Now, as I write this, I’m thinking, what should I do next? If anything, why not dream that my next goal is to once again become an entrepreneur, an owner, and that my personal net worth will go from multi-millions to multi-billions?

As I embark on this journey, I hope I also have more clarity about my responsibility to the Latino community in the US and Latin America. As a friend once told me, there are only two days that matter in your life: the day you were born and the day you understand why.

Lessons Learned from American Dreaming

What are the lessons I learned from my American Dream story? First, that nothing happens overnight. This story is already 45 years in the making, and I hope it lasts at least another 45 years more.

Never stop dreaming. Never let anyone, including your own family, tell you that you have enough. Your job is to dream and help all those behind you accomplish their own American Dreams. We have all the qualities of great entrepreneurs: We left everything behind and have almost nothing to risk—except the risk of not giving our dreams the shot they deserve.

Think like an owner, become an owner. Don’t be afraid of rejection; ignore the inner voice that tells you you’re not good enough or look or speak like the rest. Sometimes, those that look like you—those that are closest to you even—could be the ones holding you back the most. 

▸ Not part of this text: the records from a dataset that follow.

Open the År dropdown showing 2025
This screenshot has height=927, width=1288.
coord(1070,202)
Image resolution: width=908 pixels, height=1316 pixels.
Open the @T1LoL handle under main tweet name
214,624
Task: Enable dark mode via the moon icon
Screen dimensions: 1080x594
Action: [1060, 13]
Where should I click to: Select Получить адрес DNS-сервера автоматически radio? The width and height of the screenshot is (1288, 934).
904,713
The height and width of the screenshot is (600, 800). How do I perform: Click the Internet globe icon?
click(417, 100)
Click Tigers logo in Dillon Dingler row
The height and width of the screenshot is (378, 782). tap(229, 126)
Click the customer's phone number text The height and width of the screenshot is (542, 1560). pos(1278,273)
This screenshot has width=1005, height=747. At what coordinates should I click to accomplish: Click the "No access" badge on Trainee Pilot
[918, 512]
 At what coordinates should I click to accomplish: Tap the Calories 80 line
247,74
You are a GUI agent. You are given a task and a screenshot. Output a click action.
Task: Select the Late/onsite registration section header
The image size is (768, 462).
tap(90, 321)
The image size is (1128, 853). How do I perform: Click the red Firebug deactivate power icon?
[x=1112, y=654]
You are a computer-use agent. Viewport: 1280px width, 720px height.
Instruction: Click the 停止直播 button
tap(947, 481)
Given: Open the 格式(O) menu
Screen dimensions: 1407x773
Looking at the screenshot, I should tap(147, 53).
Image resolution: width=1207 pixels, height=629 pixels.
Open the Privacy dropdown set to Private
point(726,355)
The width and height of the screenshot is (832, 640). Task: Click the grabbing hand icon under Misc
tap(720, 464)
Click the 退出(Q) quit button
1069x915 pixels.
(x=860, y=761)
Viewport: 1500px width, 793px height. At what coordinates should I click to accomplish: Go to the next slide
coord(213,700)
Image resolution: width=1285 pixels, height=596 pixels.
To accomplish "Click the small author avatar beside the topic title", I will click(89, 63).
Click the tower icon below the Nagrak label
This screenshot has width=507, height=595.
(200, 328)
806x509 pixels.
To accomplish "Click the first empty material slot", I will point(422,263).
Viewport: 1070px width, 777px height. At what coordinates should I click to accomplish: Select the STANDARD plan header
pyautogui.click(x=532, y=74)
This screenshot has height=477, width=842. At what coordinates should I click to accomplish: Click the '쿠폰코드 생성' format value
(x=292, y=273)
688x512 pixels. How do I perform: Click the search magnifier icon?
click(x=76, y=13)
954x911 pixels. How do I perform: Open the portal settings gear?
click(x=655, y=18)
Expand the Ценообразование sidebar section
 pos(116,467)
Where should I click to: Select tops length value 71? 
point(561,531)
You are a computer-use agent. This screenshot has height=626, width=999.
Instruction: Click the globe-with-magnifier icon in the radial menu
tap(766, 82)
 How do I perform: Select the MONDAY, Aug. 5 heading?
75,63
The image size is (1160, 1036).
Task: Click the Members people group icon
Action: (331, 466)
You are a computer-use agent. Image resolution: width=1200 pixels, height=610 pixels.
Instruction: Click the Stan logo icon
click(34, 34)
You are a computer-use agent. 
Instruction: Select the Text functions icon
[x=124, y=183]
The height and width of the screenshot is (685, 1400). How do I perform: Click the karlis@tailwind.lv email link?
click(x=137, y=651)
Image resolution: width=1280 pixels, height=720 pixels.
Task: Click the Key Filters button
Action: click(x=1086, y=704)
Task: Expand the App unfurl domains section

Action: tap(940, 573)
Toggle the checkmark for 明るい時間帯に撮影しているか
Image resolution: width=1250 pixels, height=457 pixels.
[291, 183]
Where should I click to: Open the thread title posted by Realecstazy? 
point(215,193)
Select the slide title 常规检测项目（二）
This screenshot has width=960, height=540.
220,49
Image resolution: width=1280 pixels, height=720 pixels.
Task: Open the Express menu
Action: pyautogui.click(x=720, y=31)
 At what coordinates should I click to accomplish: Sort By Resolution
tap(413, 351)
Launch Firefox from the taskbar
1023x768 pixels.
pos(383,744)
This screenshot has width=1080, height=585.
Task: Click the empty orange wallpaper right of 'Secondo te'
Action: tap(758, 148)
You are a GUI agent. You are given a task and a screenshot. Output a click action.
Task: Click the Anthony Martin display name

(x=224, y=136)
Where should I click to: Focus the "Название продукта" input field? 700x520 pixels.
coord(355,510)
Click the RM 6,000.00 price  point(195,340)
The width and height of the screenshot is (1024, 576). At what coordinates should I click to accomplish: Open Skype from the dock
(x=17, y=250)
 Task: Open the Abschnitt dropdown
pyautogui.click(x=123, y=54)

Learn to find the true dreamers, not the ones who talk—the ones that do. Once you find them, don’t be afraid to ask them for help.

Don’t be too arrogant. The truth is that we don’t know the game and our job is simply to accept that we too can learn. The numbers are in our favor—more are added each day that are willing to help—but it’s still a numbers game.

Don’t give up. The more of us that are encouraged to try to become an owner, a builder, an entrepreneur, and a leader, the easier it will be for Latinos to realize it’s normal.

I still appreciate something being hard every day, because if it wasn’t, we wouldn’t appreciate the journey after all. Adelante!